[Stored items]
┄┄┄┄┄┄
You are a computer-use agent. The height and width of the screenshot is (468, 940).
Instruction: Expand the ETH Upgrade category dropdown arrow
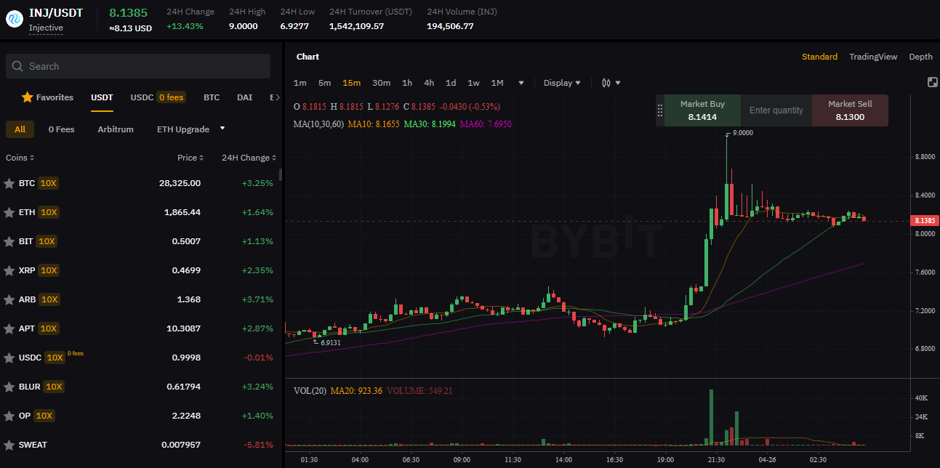point(222,129)
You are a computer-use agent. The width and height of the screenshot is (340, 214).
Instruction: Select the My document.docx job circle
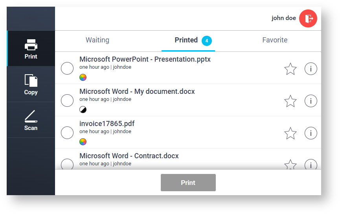click(67, 101)
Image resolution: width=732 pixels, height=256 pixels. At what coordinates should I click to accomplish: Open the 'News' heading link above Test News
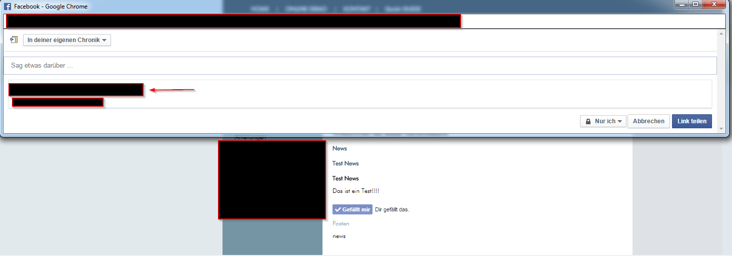tap(340, 148)
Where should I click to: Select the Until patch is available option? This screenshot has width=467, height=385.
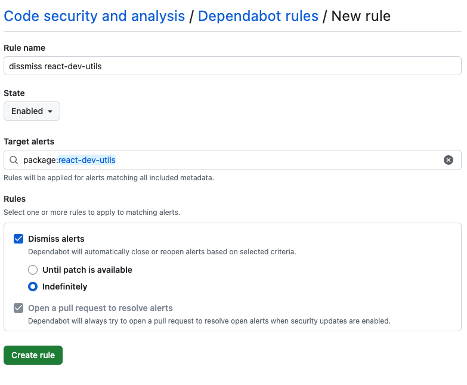click(x=33, y=270)
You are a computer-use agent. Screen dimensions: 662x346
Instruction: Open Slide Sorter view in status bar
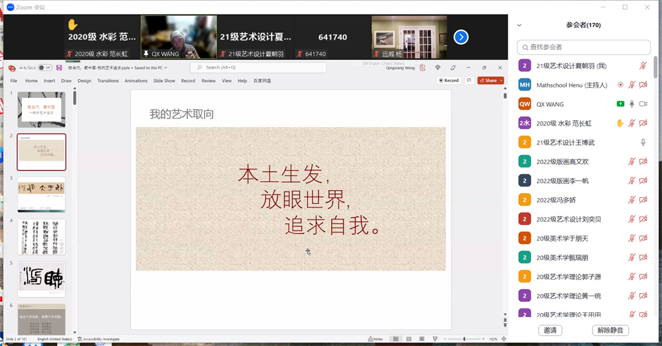point(409,339)
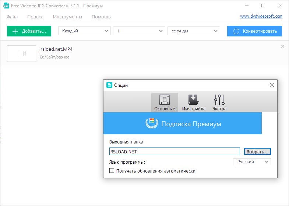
┄┄┄┄┄┄
● Task objective
The entries are to be restated word for word, with pictures omitted.

● Output
You are a computer-use agent. The height and width of the screenshot is (468, 940).
Instruction: Expand the ETH Upgrade category dropdown arrow
point(222,129)
You are a computer-use agent. The width and height of the screenshot is (340, 214).
Instruction: Select the My document.docx job circle
click(67, 101)
Image resolution: width=732 pixels, height=256 pixels. At what coordinates should I click to accomplish: Open the 'News' heading link above Test News
tap(340, 148)
Where should I click to: Select the Until patch is available option? This screenshot has width=467, height=385.
click(x=33, y=270)
You are a computer-use agent. Screen dimensions: 662x346
Instruction: Open Slide Sorter view in status bar
point(409,339)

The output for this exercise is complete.